La politica del sindacato

Marco Simoni


Quale rapporto tra i sindacati e la politica? Quale il ruolo del sindacato nel disegno di politica economica alternativo al centrodestra? Le vicende recenti, dalla manifestazione contro il governo, alla vicenda Alitalia, agli attacchi di Berlusconi alla Cgil, hanno riportato queste domande cruciali in primo piano.

Una cosa è certa, senza un chiaro rapporto con i sindacati nessun partito o coalizione di centrosinistra può vincere le elezioni e governare per il tempo necessario a spostare gli equilibri della distribuzione nella direzione di una maggiore uguaglianza ed inclusione.

Questa conclusione deriva dalla semplice osservazione di vent’anni di governi di centrosinistra in Europa. Esistono, a grandi linee, due modelli possibili tra cui l’Italia ha oscillato negli ultimi quindici anni. Il primo è un modello nei quali i sindacati rimangono lontani dalla politica. Esso tende a prevalere laddove il sindacato è frammentato e diviso internamente, e il rapporto con i governi di centrosinistra rimane episodico o relativo a specifiche questioni di reciproco interesse. L’esempio tipico è quello del governo del New Labour in Inghilterra. La maggioranza dei sindacati inglesi ha sempre appoggiato Blair alle elezioni. Il suo governo ha allargato i diritti dei lavoratori e le prerogative sindacali, molti ministri e deputati avevano un passato da sindacalisti. Questo tuttavia non ha significato un rapporto stretto di negoziazione su ogni questione di politica economica perché, data la frammentazione del sindacato inglese, le contrattazioni si sarebbero tradotte nella impossibilità di concepire e attuare un disegno organico di sviluppo economico e riforma dello stato sociale.

########

● LE SFIDE
(a) Puoi riscrivere tutti i record cambiando "green" in "blue" e lasciando invariato tutto il resto? Ometti le immagini.
(b) Come prosegue il brano sul rapporto tra sindacato e politica? Continualo a partire da dopo la sua ultima frase.
I record qui sotto non hanno alcun legame con il brano.

########

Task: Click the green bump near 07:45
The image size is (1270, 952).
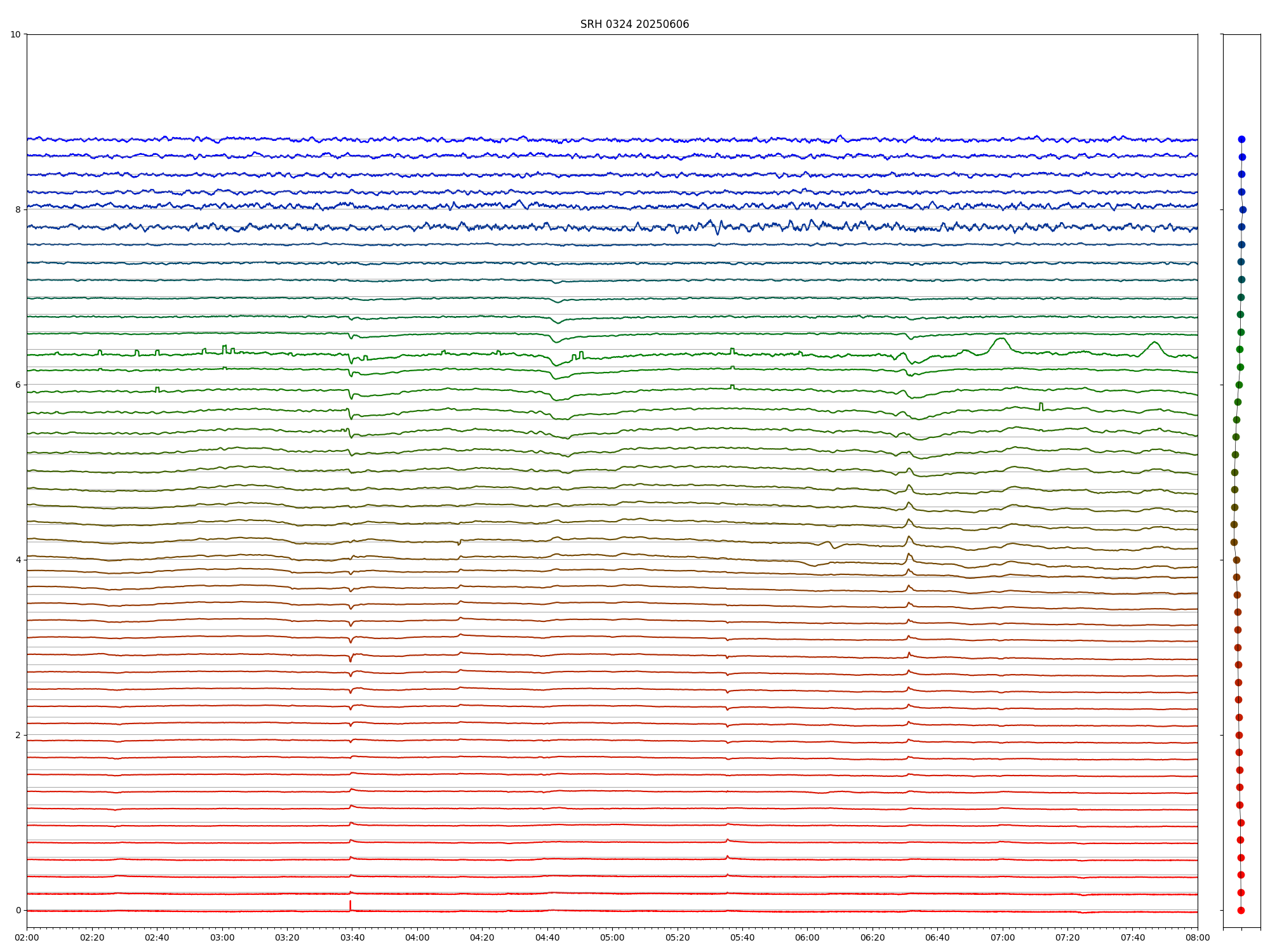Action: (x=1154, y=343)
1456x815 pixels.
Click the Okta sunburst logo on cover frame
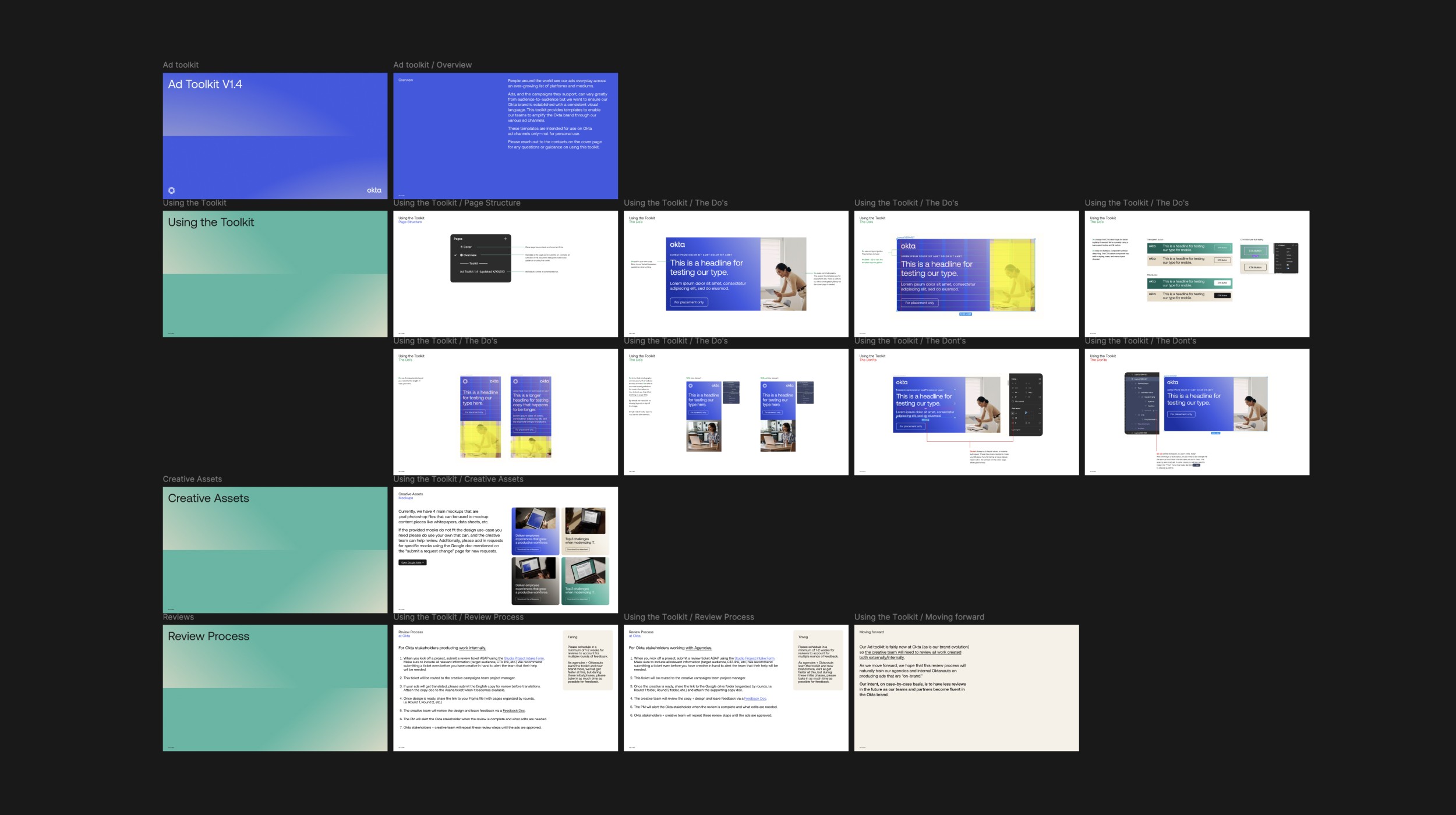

########

● SOLUZIONI DEGLI ESERCIZI
(a)
Task: Click the blue bump near 07:45
The image size is (1270, 952).
Action: (x=1154, y=343)
1456x815 pixels.
Click the Okta sunburst logo on cover frame

(b)
Il modello opposto, quello dei Paesi del nord Europa, si basa al contrario su un sindacato estremamente coeso, che fa del referendum tra i lavoratori il principale strumento per risolvere le controversie interne al fine di raggiungere sempre, se serve a maggioranza, una piattaforma unitaria. In questo secondo modello è proprio la coesione interna a consentire al sindacato di avere un ruolo centrale nella formazione delle politiche economiche, cui tuttavia corrisponde una parallela responsabilità nella gestione del mercato del lavoro, la partecipazione in strutture bipartite locali di formazione professionale, la gestione delle indennità di disoccupazione, e più in generale il governo della “flessibilità”.

In questo secondo modello i sindacati hanno minore libertà di azione nel mercato del lavoro, il conflitto sociale è ridotto, in cambio di un ruolo centrale nella formazione delle politiche. Nel modello inglese, i sindacati sono più marginali nel dibattito pubblico, ma più liberi nel conflitto sociale, riuscendo spesso a strappare salari medi più alti, a fronte di uno stato sociale più debole.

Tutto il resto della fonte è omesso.